Block producer: aggregates transactions, collects signatures, and posts the block commitment to L1. Stateless with respect to transaction contents.
Client-side prover: users generate ZK balance and transfer proofs locally (e.g., recursive FRI-based proofs).
User-held Data Availability: users custody their own note and transfer history. Optional trust-minimized DA layer for redundancy.
Forced-exit mechanism: L1 contract accepts exit proofs independently of the block producer, bypassing liveness failure.
Protocol
[user] Deposit an ERC-20 to the L1 anchor contract, which credits a balance commitment on L2.

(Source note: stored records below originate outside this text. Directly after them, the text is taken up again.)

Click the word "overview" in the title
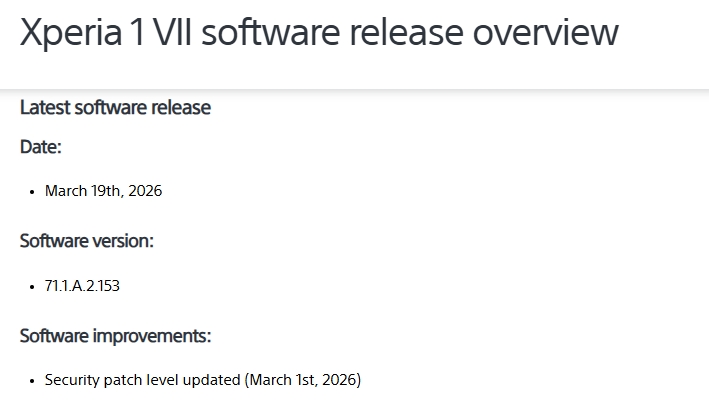The width and height of the screenshot is (709, 406). coord(545,32)
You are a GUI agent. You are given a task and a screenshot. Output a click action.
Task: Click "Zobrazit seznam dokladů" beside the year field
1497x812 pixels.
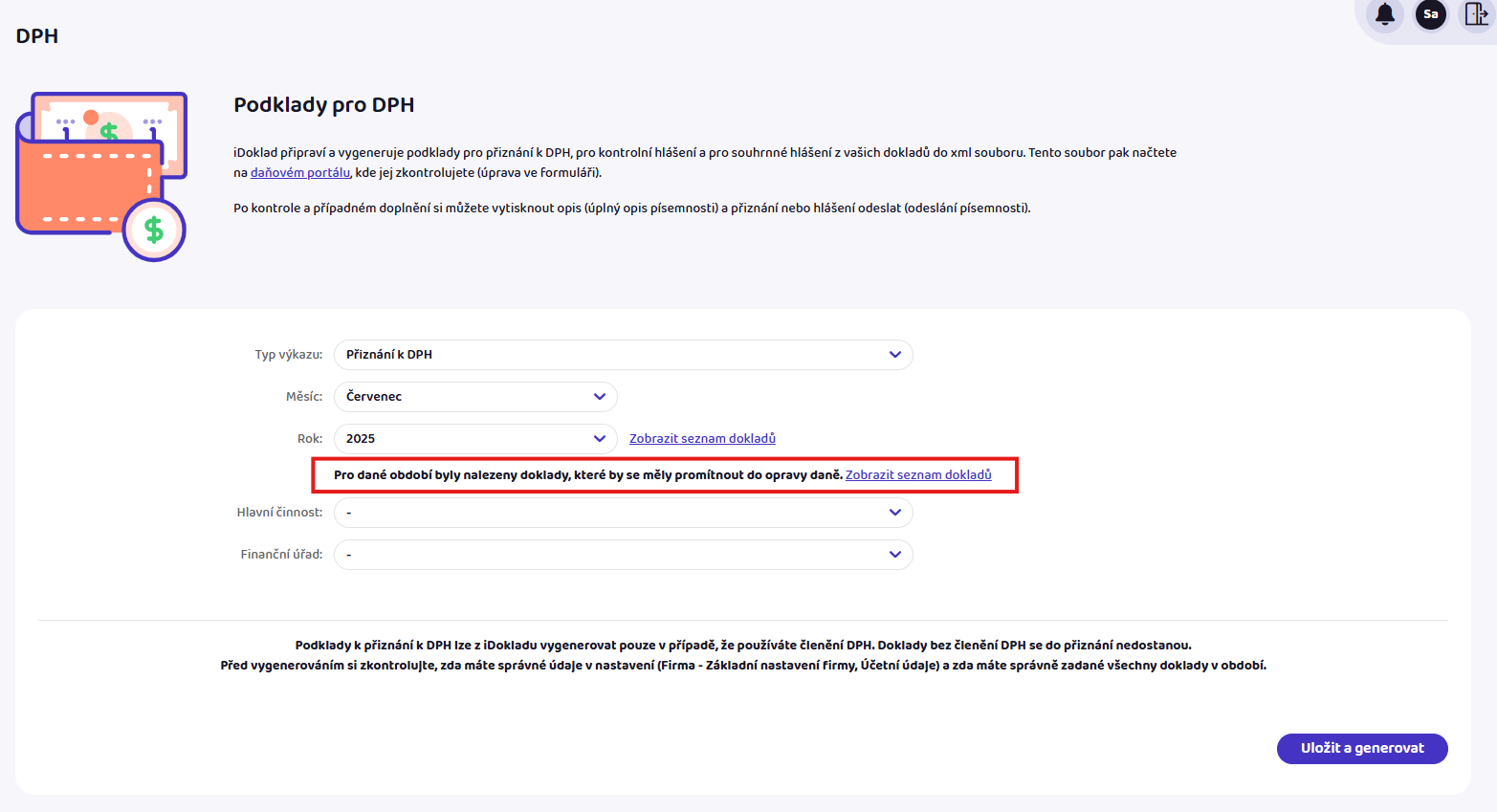702,439
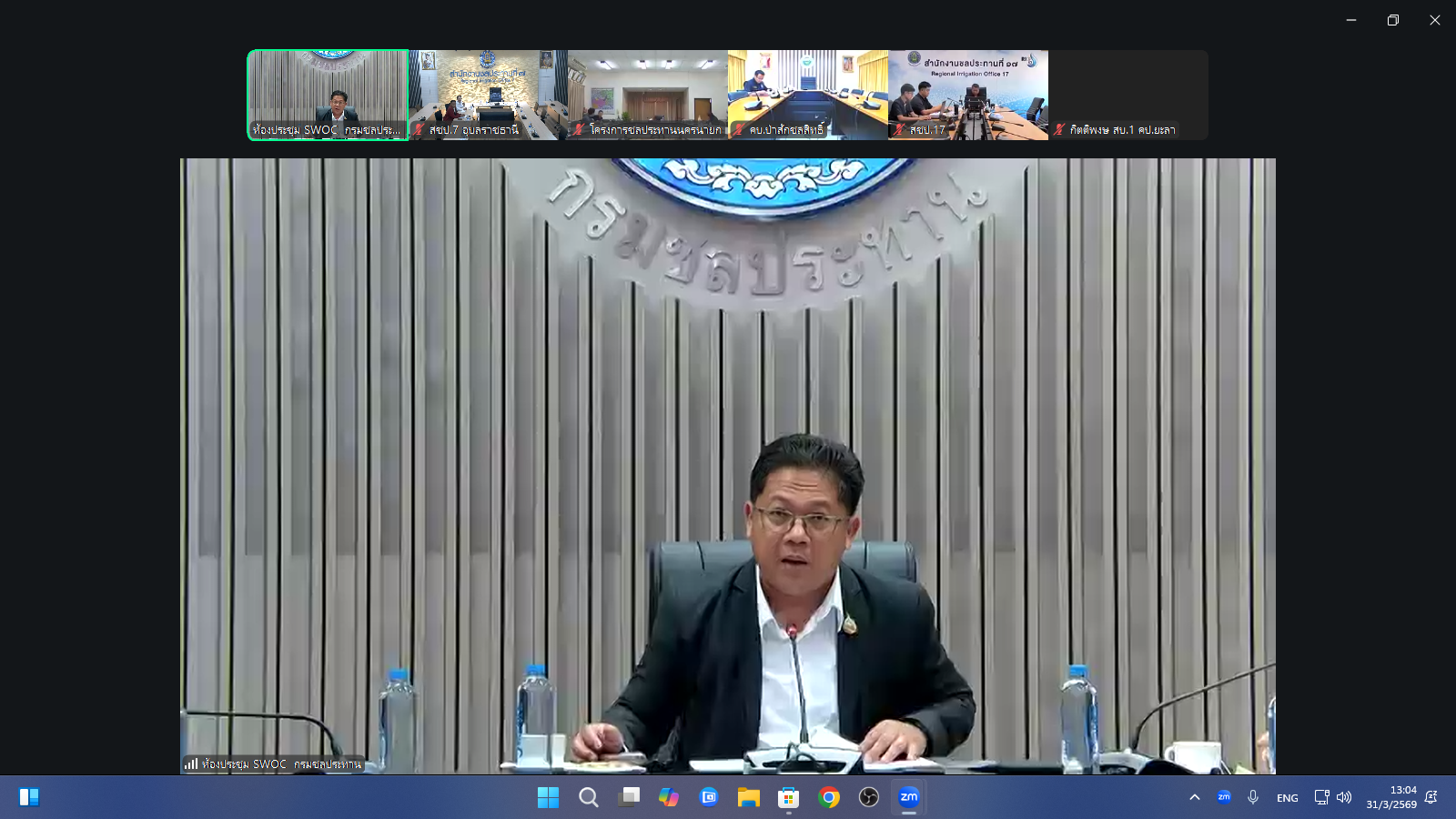Launch OBS Studio from the taskbar
The height and width of the screenshot is (819, 1456).
coord(868,797)
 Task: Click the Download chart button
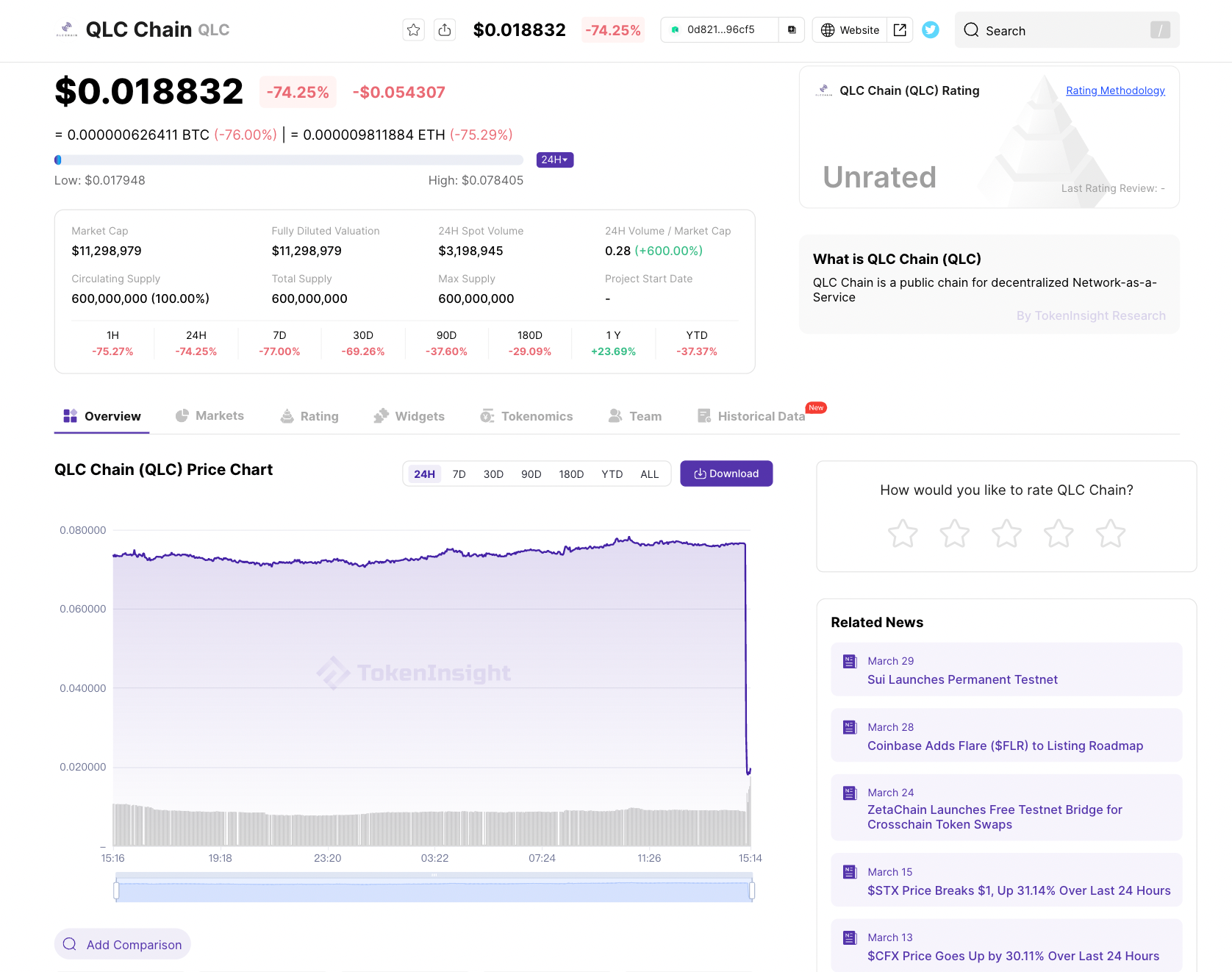click(726, 474)
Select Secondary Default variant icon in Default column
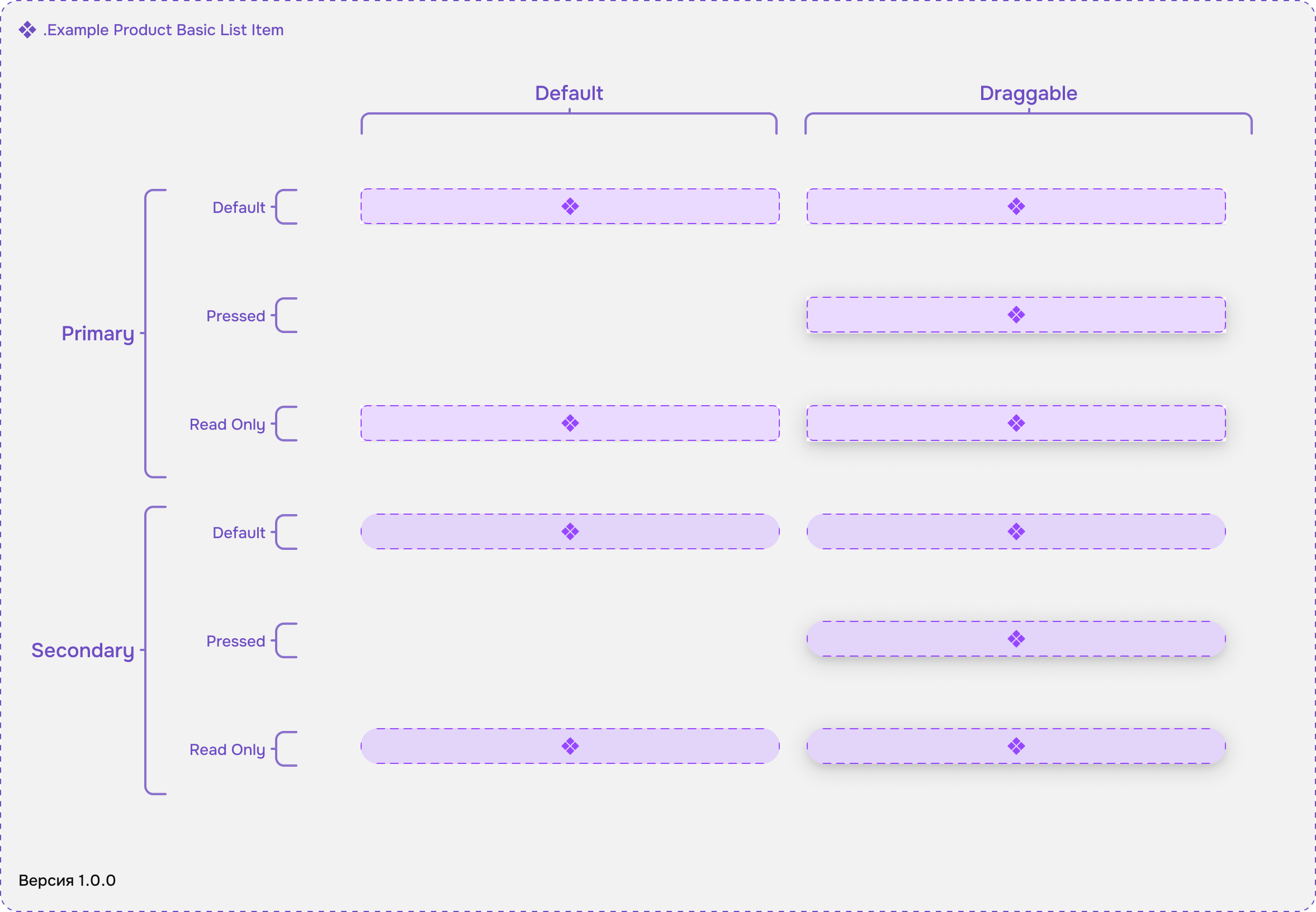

[user] Generate a zero-knowledge proof of a valid transfer client-side; send the proof and an encrypted note to the recipient.
[operator] The block producer collects signatures and proofs, builds a Merkle tree of the new state, and verifies correctness.
[operator] The block producer posts the state root to L1 as a minimal block commitment.
[user] The recipient stores the received note locally and can spend it in future transactions.
[user] To exit, generate an exit proof showing ownership and initiate L1 withdrawal (subject to a challenge period).
[contract] If the block producer stalls, any user can initiate forced exit against the L1 anchor using their own locally held proofs.
Guarantees & threat model
Guarantees:
Transaction amounts, sender, and receiver are hidden from chain observers; only commitments and per-block sender lists are visible.
zero-knowledge proofs ensure no double-spend or inflation without revealing transaction details.
Users control their own data; no operator can freeze specific balances if forced exit is implemented.
Funds are secured by L1; users can always exit with a valid proof.
Threat model:
Soundness of the zero-knowledge proof system.
Correct implementation of the L1 anchor, especially the forced-exit path.
User data loss. A user who loses their local transaction history loses access to their funds; there is no protocol-level recovery.
Block producer liveness. A stalled producer halts new transactions; users can still exit unilaterally with their own proofs.
Network-layer metadata (timing, IP against the block producer) is out of scope for the pattern.
Trade-offs
User responsibility for data backup. Institutions can absorb this cost; individual users often cannot without additional infrastructure.
Exit delay. Plasma withdrawals have a challenge period (typically around 7 days) to allow fraud proofs.
Limited programmability. The stateless model restricts complex contract interactions compared with privacy rollups.
Block producer trust for liveness. Censorship is possible even if theft is not.
Client compute. Proof generation requires client-side resources, which is acceptable for institutions but may be demanding for end-user devices.
Example
Institution A deposits 1m stablecoin to the L1 anchor and receives a private balance commitment.
Institution A transfers 500k privately to Institution B, generates the proof locally, and sends an encrypted note.
The block producer includes the transaction in a block and posts only the Merkle root to L1.
Institution B receives the note, verifies the proof, and stores it locally.
On-chain observers see only that a deposit occurred and that a state root was updated; no amounts and no parties.
Institution B can later withdraw to any L1 address, breaking the link to the original depositor.